▶ **About this task**
Would you transcribe the whole listing exactly and drop its images?

▶ **Data to use**
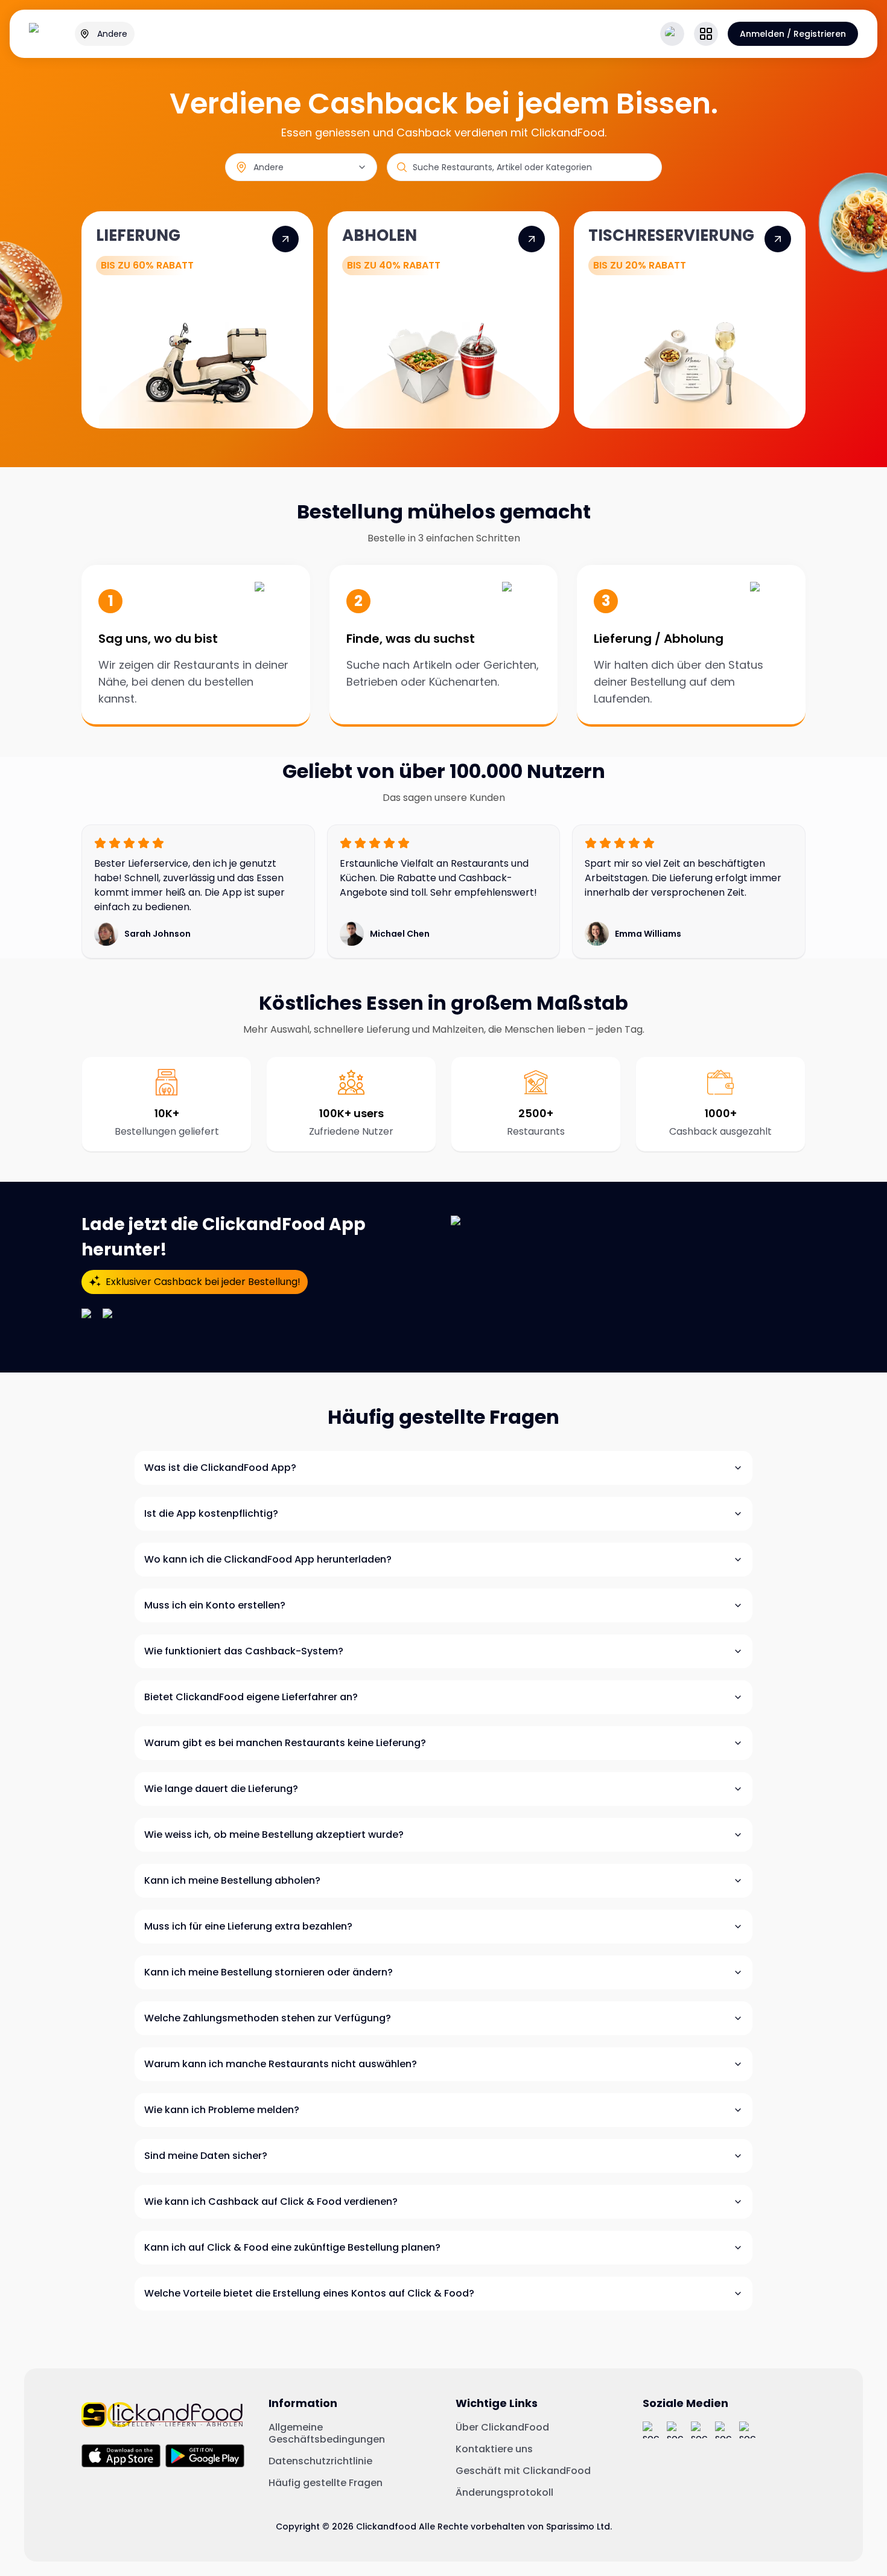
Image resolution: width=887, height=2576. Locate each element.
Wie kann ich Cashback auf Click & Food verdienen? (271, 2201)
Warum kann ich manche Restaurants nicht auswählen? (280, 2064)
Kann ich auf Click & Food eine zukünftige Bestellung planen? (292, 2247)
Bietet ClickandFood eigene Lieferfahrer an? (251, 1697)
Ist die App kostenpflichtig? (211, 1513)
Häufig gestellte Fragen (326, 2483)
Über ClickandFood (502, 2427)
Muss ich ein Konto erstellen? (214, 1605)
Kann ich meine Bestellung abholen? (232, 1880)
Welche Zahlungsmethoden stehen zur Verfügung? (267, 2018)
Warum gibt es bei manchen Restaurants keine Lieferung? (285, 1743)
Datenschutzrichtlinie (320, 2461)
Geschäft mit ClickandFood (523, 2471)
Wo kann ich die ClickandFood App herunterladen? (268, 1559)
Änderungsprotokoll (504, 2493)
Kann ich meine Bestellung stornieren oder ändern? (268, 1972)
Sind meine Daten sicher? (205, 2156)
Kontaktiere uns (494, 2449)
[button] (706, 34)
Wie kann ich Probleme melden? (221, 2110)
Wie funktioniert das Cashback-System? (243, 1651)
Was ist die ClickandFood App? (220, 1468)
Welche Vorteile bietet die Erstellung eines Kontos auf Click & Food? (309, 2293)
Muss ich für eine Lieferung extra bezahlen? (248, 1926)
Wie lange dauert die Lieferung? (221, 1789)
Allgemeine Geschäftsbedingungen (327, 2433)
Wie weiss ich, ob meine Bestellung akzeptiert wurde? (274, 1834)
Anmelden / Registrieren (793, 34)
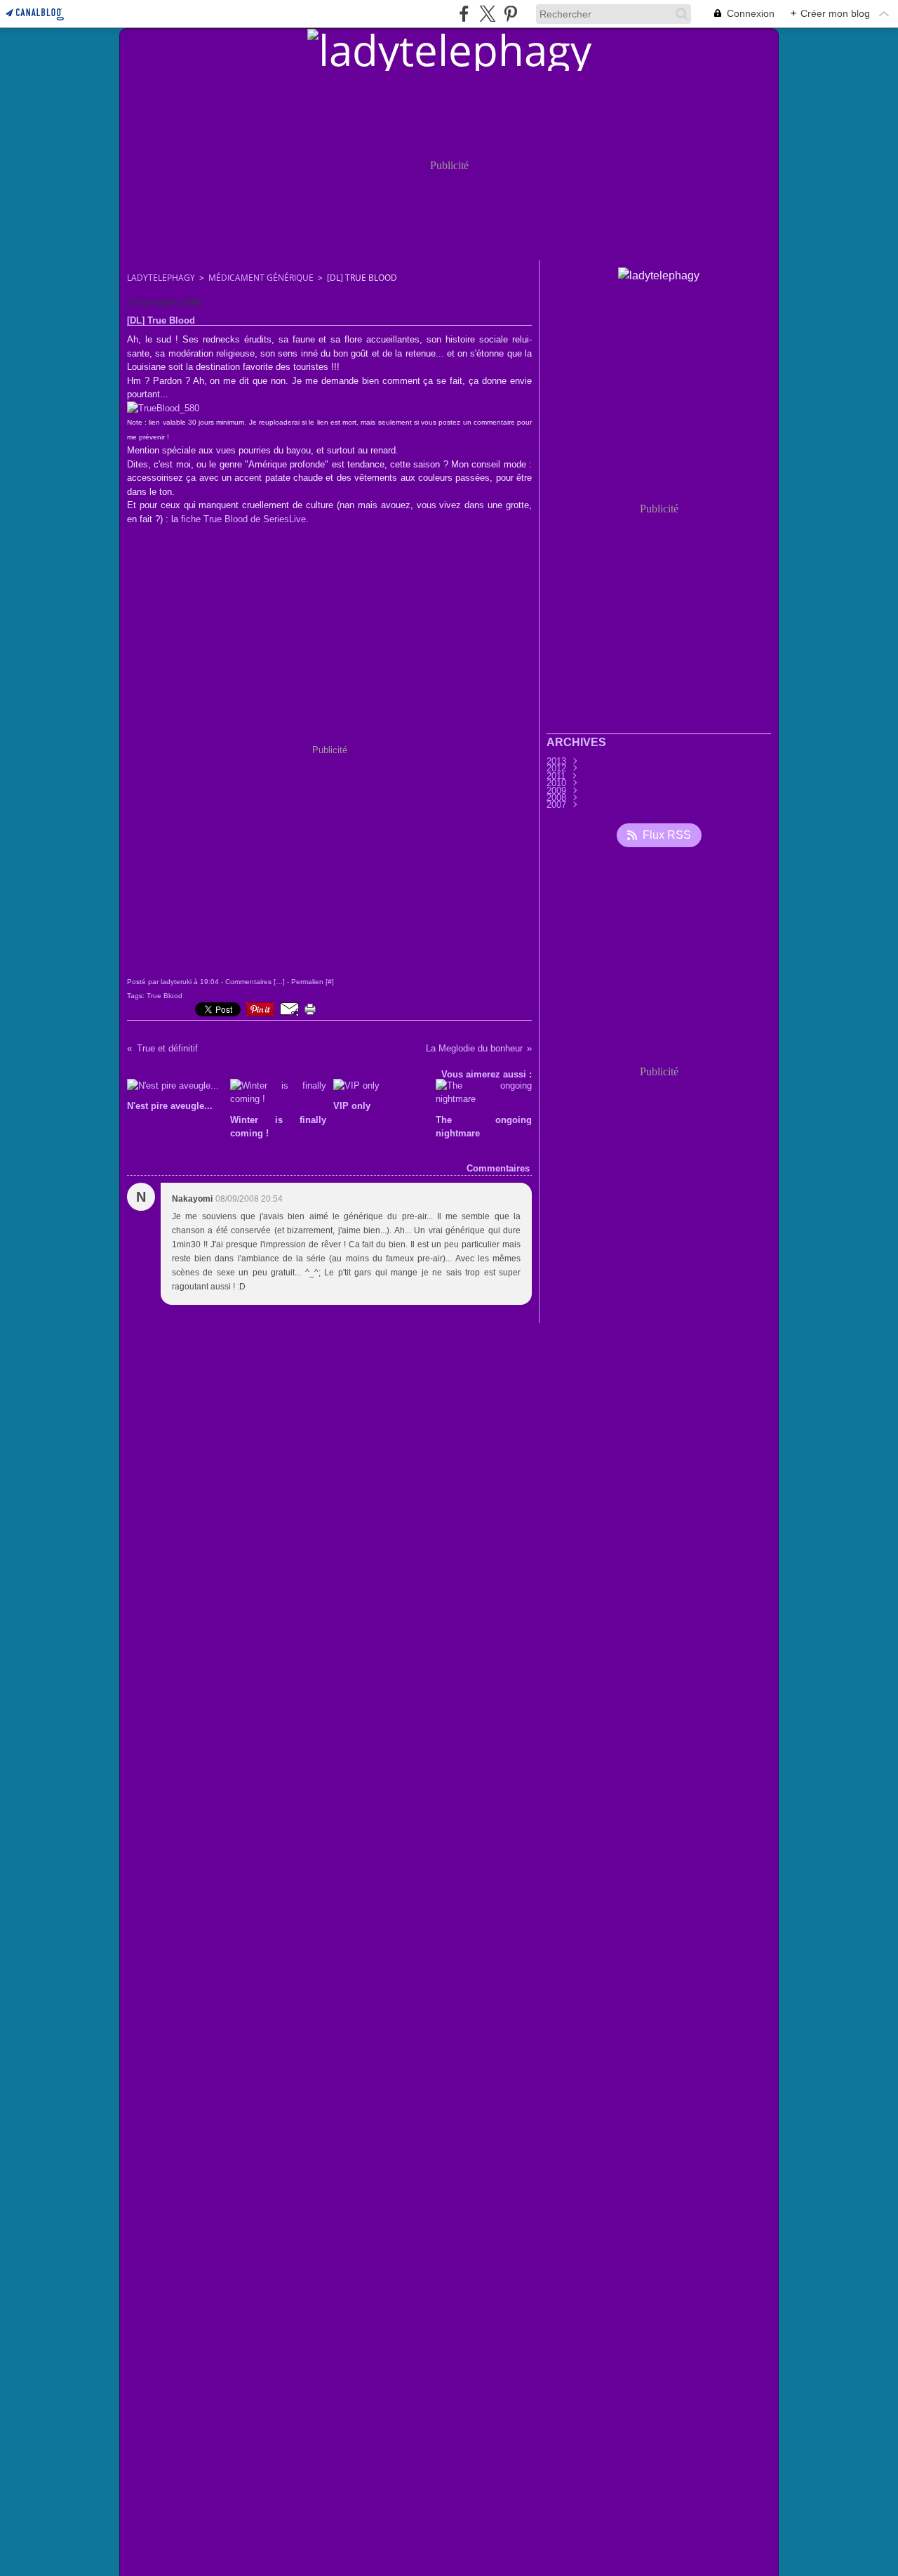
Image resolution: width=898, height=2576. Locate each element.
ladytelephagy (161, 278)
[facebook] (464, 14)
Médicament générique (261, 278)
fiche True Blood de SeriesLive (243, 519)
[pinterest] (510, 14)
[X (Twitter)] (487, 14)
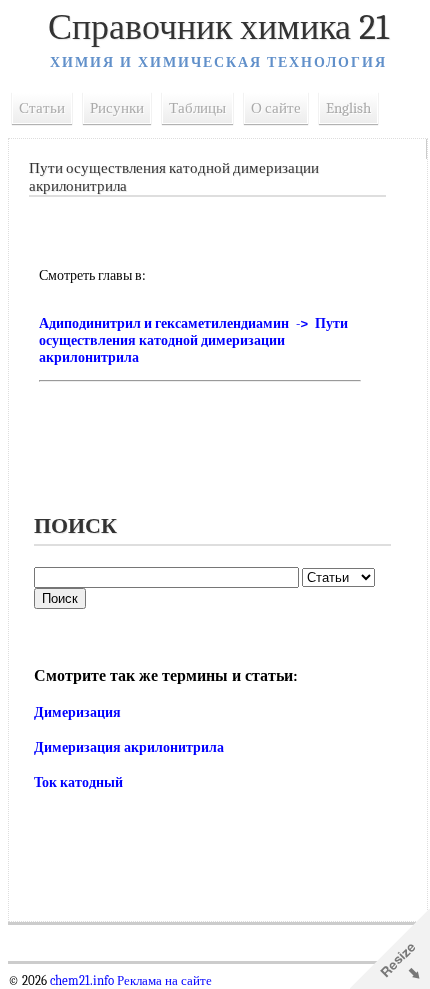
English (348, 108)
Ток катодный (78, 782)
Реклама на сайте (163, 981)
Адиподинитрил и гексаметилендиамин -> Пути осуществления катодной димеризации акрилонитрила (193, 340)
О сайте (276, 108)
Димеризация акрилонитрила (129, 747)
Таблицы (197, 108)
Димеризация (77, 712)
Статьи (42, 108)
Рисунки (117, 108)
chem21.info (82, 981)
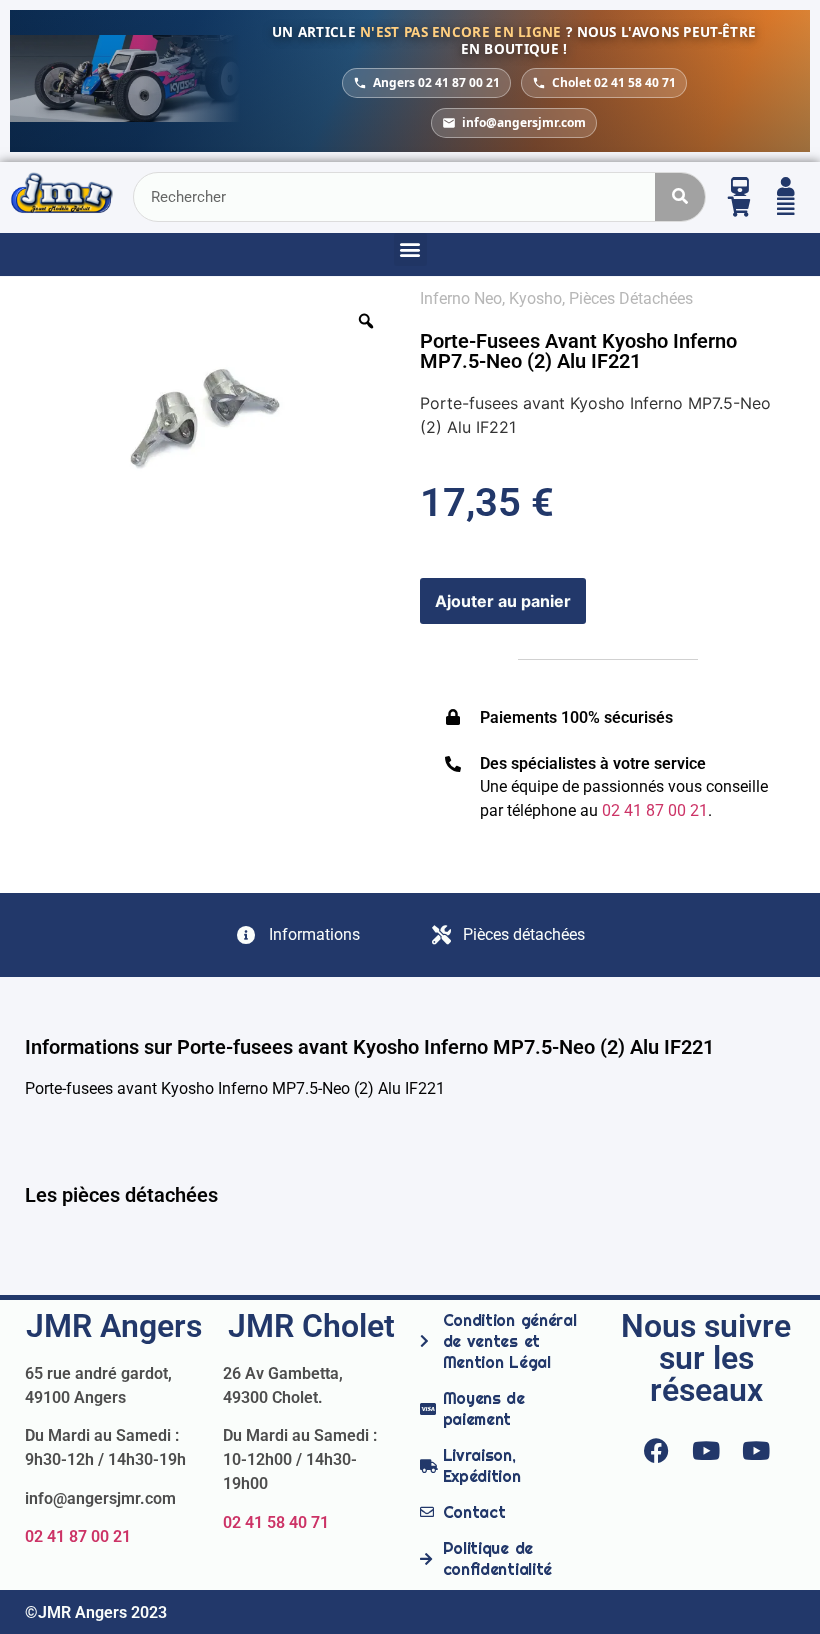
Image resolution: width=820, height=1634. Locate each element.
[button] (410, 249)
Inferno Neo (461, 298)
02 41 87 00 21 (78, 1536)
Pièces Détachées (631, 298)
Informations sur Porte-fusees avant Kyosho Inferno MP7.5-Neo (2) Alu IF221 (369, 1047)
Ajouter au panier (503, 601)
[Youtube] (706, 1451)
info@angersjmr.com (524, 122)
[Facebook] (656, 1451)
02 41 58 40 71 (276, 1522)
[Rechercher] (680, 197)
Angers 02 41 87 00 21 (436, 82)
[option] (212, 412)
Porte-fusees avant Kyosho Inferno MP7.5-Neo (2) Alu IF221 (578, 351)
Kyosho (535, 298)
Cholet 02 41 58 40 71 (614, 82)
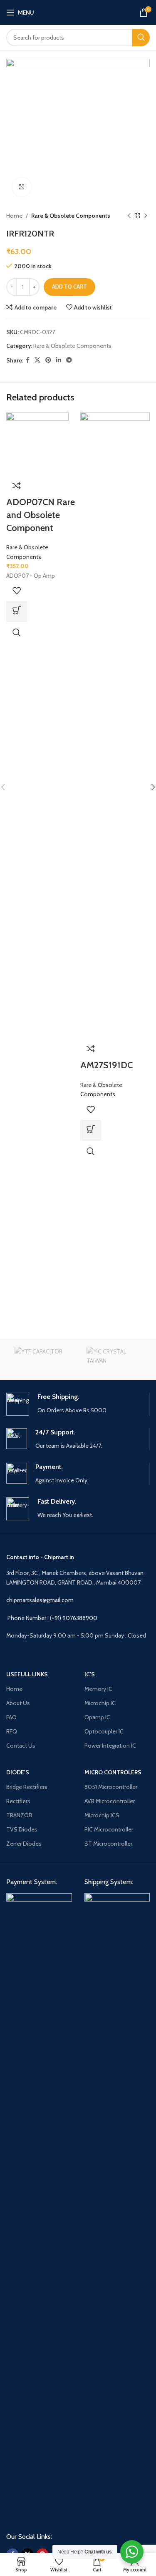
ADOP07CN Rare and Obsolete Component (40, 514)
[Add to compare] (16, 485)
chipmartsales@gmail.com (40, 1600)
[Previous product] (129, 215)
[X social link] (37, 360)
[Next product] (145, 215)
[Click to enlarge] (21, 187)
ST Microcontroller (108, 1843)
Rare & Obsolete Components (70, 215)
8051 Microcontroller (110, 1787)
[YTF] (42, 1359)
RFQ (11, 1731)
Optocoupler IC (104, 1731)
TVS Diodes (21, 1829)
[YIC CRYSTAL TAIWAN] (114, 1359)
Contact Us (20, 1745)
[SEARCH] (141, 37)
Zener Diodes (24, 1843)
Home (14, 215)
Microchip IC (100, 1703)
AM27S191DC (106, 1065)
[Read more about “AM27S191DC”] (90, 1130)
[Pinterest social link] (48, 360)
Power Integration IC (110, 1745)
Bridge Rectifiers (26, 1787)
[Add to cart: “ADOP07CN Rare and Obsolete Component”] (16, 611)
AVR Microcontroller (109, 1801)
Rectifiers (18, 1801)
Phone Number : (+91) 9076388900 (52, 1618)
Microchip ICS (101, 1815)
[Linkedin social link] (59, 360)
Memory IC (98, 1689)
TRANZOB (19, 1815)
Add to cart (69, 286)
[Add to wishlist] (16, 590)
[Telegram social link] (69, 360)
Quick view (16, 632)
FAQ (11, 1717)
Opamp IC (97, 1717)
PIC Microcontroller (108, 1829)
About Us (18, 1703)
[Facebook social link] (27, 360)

▶ **Exercise solution**
Image resolution: width=887, height=2576. Locate each element.
Wie kann ich Cashback auf Click & Food verdienen? (271, 2201)
Warum kann ich manche Restaurants nicht auswählen? (280, 2064)
Kann ich auf Click & Food eine zukünftige Bestellung planen? (292, 2247)
Bietet ClickandFood eigene Lieferfahrer an? (251, 1697)
Ist die App kostenpflichtig? (211, 1513)
Häufig gestellte Fragen (326, 2483)
Über ClickandFood (502, 2427)
Muss ich ein Konto erstellen? (214, 1605)
Kann ich meine Bestellung abholen? (232, 1880)
Welche Zahlungsmethoden stehen zur Verfügung? (267, 2018)
Warum gibt es bei manchen Restaurants keine Lieferung? (285, 1743)
Datenschutzrichtlinie (320, 2461)
Geschäft mit ClickandFood (523, 2471)
Wo kann ich die ClickandFood App herunterladen? (268, 1559)
Änderungsprotokoll (504, 2493)
Kann ich meine Bestellung stornieren oder ändern? (268, 1972)
Sind meine Daten sicher? (205, 2156)
Kontaktiere uns (494, 2449)
[button] (706, 34)
Wie kann ich Probleme melden? (221, 2110)
Wie funktioniert das Cashback-System? (243, 1651)
Was ist die ClickandFood App? (220, 1468)
Welche Vorteile bietet die Erstellung eines Kontos auf Click & Food? (309, 2293)
Muss ich für eine Lieferung extra bezahlen? (248, 1926)
Wie lange dauert die Lieferung? (221, 1789)
Allgemeine Geschäftsbedingungen (327, 2433)
Wie weiss ich, ob meine Bestellung akzeptiert wurde? (274, 1834)
Anmelden / Registrieren (793, 34)
Image resolution: width=898, height=2576. Locate each element.
ladytelephagy (161, 278)
[facebook] (464, 14)
Médicament générique (261, 278)
fiche True Blood de SeriesLive (243, 519)
[pinterest] (510, 14)
[X (Twitter)] (487, 14)
English (348, 108)
Ток катодный (78, 782)
Реклама на сайте (163, 981)
Адиподинитрил и гексаметилендиамин -> Пути осуществления катодной димеризации акрилонитрила (193, 340)
О сайте (276, 108)
Димеризация акрилонитрила (129, 747)
Таблицы (197, 108)
Димеризация (77, 712)
Статьи (42, 108)
Рисунки (117, 108)
chem21.info (82, 981)
Image resolution: width=820, height=1634. Locate each element.
[button] (410, 249)
Inferno Neo (461, 298)
02 41 87 00 21 (78, 1536)
Pièces Détachées (631, 298)
Informations sur Porte-fusees avant Kyosho Inferno MP7.5-Neo (2) Alu IF221 (369, 1047)
Ajouter au panier (503, 601)
[Youtube] (706, 1451)
info@angersjmr.com (524, 122)
[Facebook] (656, 1451)
02 41 58 40 71 (276, 1522)
[Rechercher] (680, 197)
Angers 02 41 87 00 21 (436, 82)
[option] (212, 412)
Porte-fusees avant Kyosho Inferno MP7.5-Neo (2) Alu IF221 (578, 351)
Kyosho (535, 298)
Cholet 02 41 58 40 71 (614, 82)
ADOP07CN Rare and Obsolete Component (40, 514)
[Add to compare] (16, 485)
chipmartsales@gmail.com (40, 1600)
[Previous product] (129, 215)
[X social link] (37, 360)
[Next product] (145, 215)
[Click to enlarge] (21, 187)
ST Microcontroller (108, 1843)
Rare & Obsolete Components (70, 215)
8051 Microcontroller (110, 1787)
[YTF] (42, 1359)
RFQ (11, 1731)
Optocoupler IC (104, 1731)
TVS Diodes (21, 1829)
[YIC CRYSTAL TAIWAN] (114, 1359)
Contact Us (20, 1745)
[SEARCH] (141, 37)
Zener Diodes (24, 1843)
Home (14, 215)
Microchip IC (100, 1703)
AM27S191DC (106, 1065)
[Read more about “AM27S191DC”] (90, 1130)
[Pinterest social link] (48, 360)
Power Integration IC (110, 1745)
Bridge Rectifiers (26, 1787)
[Add to cart: “ADOP07CN Rare and Obsolete Component”] (16, 611)
AVR Microcontroller (109, 1801)
Rectifiers (18, 1801)
Phone Number : (+91) 9076388900 (52, 1618)
Microchip ICS (101, 1815)
[Linkedin social link] (59, 360)
Memory IC (98, 1689)
TRANZOB (19, 1815)
Add to cart (69, 286)
[Add to wishlist] (16, 590)
[Telegram social link] (69, 360)
Quick view (16, 632)
FAQ (11, 1717)
Opamp IC (97, 1717)
PIC Microcontroller (108, 1829)
About Us (18, 1703)
[Facebook social link] (27, 360)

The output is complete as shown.